━━━━━ 练习材料

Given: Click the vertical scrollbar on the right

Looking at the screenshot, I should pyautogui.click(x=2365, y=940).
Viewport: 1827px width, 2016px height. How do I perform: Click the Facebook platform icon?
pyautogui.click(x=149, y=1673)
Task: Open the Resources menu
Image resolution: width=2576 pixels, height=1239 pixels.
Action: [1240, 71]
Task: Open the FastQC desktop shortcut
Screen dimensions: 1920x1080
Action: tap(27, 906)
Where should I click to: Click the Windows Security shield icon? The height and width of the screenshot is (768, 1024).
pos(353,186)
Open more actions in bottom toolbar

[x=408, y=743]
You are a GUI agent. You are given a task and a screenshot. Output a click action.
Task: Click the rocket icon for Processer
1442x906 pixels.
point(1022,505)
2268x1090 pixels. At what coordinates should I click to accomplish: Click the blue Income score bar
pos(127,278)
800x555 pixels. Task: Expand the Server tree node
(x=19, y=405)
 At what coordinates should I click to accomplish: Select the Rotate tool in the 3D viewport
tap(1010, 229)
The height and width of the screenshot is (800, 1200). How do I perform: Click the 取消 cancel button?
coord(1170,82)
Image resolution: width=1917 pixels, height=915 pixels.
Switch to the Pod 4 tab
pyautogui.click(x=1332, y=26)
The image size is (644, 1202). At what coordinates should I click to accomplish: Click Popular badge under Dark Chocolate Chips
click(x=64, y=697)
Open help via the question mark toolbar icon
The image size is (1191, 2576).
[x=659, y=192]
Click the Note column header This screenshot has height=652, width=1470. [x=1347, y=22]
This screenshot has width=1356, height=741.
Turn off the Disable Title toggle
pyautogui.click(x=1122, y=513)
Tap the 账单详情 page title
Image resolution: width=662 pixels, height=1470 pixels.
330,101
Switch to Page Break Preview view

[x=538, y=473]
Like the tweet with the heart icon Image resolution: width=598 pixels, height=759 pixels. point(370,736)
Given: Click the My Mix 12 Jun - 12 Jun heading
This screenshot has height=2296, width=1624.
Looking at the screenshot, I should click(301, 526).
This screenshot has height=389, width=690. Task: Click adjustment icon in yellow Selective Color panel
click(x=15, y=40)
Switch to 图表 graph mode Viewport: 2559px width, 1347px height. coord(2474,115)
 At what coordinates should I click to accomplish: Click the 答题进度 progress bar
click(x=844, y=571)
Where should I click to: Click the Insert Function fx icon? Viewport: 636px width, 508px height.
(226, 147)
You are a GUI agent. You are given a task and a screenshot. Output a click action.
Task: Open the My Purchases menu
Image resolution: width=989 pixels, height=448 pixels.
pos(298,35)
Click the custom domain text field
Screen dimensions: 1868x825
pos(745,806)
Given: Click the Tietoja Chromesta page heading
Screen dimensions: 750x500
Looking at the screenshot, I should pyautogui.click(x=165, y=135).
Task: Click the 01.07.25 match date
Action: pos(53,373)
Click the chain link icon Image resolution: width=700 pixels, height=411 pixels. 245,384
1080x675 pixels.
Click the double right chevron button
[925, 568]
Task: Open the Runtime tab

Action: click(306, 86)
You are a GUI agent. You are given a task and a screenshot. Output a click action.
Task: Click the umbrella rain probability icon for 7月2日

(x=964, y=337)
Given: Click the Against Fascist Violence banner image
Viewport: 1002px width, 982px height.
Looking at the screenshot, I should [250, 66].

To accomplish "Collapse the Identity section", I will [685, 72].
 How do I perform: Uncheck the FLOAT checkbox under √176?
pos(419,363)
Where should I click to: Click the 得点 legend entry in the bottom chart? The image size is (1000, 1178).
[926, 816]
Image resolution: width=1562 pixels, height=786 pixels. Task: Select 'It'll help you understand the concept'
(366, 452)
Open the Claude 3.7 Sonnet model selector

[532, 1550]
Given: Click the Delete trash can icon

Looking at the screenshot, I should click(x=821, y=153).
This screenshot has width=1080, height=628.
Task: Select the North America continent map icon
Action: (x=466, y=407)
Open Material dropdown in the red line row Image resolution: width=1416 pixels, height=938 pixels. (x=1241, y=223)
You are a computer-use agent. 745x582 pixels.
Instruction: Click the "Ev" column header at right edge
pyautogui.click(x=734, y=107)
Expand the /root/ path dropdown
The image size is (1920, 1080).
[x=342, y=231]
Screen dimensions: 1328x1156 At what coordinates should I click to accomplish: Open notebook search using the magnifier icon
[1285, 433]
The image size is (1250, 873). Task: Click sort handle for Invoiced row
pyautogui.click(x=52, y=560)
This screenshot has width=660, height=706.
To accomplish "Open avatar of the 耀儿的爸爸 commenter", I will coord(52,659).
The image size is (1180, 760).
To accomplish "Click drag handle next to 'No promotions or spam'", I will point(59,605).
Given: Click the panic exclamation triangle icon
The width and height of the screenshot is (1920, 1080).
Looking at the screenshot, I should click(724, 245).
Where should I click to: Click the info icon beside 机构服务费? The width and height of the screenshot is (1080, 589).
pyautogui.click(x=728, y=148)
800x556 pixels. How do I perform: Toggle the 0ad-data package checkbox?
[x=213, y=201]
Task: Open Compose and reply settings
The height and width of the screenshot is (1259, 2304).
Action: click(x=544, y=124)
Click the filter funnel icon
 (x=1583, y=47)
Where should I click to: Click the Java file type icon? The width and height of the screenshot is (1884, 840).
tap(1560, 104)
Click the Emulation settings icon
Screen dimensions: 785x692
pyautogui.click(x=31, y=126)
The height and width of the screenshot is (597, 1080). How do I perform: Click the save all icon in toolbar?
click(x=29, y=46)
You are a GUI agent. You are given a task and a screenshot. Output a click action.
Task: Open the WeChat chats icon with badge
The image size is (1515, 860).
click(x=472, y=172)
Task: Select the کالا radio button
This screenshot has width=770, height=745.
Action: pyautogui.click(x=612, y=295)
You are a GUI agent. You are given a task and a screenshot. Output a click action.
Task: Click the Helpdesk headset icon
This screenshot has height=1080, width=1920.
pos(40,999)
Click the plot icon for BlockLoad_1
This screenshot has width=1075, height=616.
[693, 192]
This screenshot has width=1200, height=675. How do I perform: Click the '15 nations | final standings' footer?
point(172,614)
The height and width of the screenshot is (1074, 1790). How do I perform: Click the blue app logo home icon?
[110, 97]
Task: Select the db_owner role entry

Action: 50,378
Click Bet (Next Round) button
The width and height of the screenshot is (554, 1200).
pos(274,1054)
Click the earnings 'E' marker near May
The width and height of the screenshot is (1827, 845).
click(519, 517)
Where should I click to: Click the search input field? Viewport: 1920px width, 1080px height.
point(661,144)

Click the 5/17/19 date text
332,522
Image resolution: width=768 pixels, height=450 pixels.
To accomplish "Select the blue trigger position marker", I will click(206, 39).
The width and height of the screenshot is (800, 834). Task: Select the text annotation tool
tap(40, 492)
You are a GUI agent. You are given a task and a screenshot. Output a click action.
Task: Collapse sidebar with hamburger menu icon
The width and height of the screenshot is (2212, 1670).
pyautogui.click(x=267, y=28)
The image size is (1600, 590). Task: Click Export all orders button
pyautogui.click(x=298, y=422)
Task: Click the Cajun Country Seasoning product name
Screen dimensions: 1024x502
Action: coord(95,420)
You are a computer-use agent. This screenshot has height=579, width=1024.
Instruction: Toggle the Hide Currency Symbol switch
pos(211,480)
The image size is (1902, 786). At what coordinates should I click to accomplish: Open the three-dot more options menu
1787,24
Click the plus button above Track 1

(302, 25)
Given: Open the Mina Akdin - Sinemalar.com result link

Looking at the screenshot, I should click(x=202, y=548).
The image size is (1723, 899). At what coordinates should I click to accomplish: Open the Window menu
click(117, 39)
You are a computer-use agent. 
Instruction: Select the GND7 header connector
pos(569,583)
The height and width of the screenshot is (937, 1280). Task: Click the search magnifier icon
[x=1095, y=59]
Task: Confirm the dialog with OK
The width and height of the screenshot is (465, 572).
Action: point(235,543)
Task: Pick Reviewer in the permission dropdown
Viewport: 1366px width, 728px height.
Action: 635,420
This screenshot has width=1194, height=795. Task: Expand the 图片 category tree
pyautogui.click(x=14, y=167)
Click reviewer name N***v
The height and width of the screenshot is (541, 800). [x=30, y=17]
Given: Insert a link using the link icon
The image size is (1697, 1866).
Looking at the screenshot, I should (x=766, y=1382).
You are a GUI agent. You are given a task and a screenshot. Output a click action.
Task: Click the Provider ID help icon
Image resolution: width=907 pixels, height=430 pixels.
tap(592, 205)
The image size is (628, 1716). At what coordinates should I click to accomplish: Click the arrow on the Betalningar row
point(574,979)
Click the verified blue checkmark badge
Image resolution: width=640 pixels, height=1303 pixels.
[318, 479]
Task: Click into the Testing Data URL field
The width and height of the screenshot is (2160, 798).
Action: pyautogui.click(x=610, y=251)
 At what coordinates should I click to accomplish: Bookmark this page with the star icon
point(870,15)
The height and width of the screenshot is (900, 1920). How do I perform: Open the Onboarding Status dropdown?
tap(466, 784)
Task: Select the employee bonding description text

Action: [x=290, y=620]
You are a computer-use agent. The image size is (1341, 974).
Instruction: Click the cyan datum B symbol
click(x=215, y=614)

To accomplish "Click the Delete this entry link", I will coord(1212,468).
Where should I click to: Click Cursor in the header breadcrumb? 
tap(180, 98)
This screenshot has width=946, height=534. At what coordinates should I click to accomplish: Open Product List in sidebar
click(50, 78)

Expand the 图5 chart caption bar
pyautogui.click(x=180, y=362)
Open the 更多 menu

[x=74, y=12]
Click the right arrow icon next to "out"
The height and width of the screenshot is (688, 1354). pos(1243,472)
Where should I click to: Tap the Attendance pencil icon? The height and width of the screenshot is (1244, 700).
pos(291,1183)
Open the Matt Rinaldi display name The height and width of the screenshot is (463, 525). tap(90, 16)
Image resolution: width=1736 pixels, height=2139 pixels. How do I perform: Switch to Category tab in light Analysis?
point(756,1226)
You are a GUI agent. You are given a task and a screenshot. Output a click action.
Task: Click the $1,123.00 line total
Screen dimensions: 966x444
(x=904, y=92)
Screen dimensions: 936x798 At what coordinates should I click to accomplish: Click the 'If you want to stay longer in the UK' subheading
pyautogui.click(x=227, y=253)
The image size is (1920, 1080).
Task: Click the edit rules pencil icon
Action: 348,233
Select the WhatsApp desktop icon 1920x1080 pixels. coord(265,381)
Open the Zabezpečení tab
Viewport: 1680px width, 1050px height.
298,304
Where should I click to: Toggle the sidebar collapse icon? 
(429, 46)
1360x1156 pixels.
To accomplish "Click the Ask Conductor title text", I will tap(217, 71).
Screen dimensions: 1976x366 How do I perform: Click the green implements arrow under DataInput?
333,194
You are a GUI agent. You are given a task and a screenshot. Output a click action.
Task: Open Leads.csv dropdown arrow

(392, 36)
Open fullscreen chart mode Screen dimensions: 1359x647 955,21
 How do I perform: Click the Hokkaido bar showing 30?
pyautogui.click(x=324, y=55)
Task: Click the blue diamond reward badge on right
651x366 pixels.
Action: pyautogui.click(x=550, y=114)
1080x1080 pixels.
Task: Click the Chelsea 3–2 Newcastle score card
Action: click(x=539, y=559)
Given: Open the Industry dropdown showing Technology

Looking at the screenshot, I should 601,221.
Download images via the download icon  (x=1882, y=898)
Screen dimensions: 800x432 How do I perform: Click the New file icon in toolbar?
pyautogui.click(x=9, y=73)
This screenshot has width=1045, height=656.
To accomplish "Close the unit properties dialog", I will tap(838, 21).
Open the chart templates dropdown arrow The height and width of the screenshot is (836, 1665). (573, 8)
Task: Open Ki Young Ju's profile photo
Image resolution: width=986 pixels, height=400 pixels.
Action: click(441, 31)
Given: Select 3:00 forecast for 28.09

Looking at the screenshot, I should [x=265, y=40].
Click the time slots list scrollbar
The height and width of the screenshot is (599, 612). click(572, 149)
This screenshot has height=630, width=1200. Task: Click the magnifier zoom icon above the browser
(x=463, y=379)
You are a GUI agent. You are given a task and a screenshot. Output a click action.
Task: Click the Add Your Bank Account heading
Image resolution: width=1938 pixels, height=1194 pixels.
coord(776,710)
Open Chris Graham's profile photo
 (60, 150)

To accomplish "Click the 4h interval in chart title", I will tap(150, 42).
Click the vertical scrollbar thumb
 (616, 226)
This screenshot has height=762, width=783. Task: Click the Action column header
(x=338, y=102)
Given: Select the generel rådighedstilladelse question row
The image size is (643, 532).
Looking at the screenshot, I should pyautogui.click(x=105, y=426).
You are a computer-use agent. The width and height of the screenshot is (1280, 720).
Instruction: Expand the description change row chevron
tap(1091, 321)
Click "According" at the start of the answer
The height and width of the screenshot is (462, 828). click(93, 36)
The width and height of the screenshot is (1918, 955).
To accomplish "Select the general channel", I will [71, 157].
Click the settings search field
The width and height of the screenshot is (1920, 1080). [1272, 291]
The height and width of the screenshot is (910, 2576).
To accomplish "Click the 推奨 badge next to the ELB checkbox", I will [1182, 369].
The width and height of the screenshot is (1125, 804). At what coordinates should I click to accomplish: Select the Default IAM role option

━━━━━━━━━━

请从包含"Given: Click the Delete trash can icon"的那一行开始，到包含"pyautogui.click(x=728, y=148)"的那一行为止，把这些行原样照抄一遍，首尾两行都要包括在内。

Given: Click the Delete trash can icon

Looking at the screenshot, I should click(x=821, y=153).
This screenshot has width=1080, height=628.
Task: Select the North America continent map icon
Action: (x=466, y=407)
Open Material dropdown in the red line row Image resolution: width=1416 pixels, height=938 pixels. (x=1241, y=223)
You are a computer-use agent. 745x582 pixels.
Instruction: Click the "Ev" column header at right edge
pyautogui.click(x=734, y=107)
Expand the /root/ path dropdown
The image size is (1920, 1080).
[x=342, y=231]
Screen dimensions: 1328x1156 At what coordinates should I click to accomplish: Open notebook search using the magnifier icon
[1285, 433]
The image size is (1250, 873). Task: Click sort handle for Invoiced row
pyautogui.click(x=52, y=560)
This screenshot has width=660, height=706.
To accomplish "Open avatar of the 耀儿的爸爸 commenter", I will coord(52,659).
The image size is (1180, 760).
To accomplish "Click drag handle next to 'No promotions or spam'", I will point(59,605).
Given: Click the panic exclamation triangle icon
The width and height of the screenshot is (1920, 1080).
Looking at the screenshot, I should click(724, 245).
Where should I click to: Click the info icon beside 机构服务费? The width and height of the screenshot is (1080, 589).
pyautogui.click(x=728, y=148)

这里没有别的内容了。